Auwyang Phu mengejek dengan menahan sakit: “Hemmmm, manusia apa kau yang hanya berani memukul terhadap orang yang terluka?!”

Diejek seperti itu mendadak sekali Ko Tie menahan meluncur tangannya.

Swat Tocu juga tersinggung oleh kata-kata itu, dia bilang: “Baik-baik sekarang jiwa kalian ibu dan anak kutitipkan pada batok kepala kalian? Tetapi nanti, aku yang akan mencari kalian, jika kalian telah berada dalam keadaan sehat dan tidak terluka, aku yang akan mencabut nyawa kalian......... Nah pergilah, jangan menunggu aku sampai berobah pikiran lagi…..!”

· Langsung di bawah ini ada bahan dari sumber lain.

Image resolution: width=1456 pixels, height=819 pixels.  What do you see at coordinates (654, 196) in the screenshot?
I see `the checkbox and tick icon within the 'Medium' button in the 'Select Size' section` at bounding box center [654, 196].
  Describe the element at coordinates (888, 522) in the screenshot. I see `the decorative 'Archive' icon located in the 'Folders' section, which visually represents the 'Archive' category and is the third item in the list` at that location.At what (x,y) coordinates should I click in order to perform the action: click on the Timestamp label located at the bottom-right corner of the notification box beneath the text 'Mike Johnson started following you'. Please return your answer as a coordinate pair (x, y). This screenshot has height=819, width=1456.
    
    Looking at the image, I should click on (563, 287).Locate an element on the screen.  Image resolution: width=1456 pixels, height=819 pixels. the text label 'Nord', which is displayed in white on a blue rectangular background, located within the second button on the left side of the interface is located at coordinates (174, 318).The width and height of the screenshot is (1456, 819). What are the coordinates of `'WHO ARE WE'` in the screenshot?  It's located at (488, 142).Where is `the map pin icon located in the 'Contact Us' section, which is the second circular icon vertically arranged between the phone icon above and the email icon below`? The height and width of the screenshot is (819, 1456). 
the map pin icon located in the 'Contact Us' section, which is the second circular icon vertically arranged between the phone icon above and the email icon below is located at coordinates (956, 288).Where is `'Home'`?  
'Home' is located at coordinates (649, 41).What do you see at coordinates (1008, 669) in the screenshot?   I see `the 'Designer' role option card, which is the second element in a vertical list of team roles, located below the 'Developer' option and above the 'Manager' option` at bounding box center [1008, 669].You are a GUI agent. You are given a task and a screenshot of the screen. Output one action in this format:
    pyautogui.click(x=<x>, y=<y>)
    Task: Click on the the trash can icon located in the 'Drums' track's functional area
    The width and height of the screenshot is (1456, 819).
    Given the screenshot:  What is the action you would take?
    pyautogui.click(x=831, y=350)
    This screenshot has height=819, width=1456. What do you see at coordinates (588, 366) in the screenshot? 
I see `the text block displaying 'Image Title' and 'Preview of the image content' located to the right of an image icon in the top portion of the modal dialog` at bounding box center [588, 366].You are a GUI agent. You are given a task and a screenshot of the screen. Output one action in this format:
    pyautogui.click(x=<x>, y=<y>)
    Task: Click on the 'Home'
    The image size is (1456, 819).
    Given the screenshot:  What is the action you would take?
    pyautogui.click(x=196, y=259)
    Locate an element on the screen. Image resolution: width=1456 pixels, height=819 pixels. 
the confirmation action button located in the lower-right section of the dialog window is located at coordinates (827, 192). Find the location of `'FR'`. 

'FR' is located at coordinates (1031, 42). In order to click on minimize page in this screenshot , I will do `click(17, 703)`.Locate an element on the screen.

Mendengar perkataan Swat Tocu, tanpa berayal Cek Tian mengajak anaknya berlalu meninggalkan tempat tersebut, hanya matanya yang sekilas masih memandang penuh kebencian kepada Swat Tocu, Ko Tie, Yo Kouw-nio dan Giok Hoa.

Waktu Cek Tian tengah memayang anaknya, mendadak dia merasakan sambaran angin yang kuat sekali. Dia gusar bukan main, dia menduga Swat Tocu menarik pulang kata-katanya dan menyerangnya. Tetapi segera dia merasa nyeri, karena punggungnya kena dicengkeram benda tajam.

Waktu dia melirik, ternyata yang mencengkeram pundaknya adalah rajawali putih. Sengit sekali Cek Tian telah menghantam burung rajawali putih itu, namun burung tersebut telah terbang tinggi sekali, sehingga pukulan Cek Tian jatuh di tempat kosong.

Dengan menahan sakit, terpaksa Cek Tian menelan semuanya itu, yang dianggapnya, merupakan hinaan yang tidak akan terlupakan, dan dia bersumpah di dalam hatinya, kelak jika memang kesehatannya telah pulih, dia akan mencari Swat Tocu dan yang lainnya, guna melampiaskan sakit hatinya.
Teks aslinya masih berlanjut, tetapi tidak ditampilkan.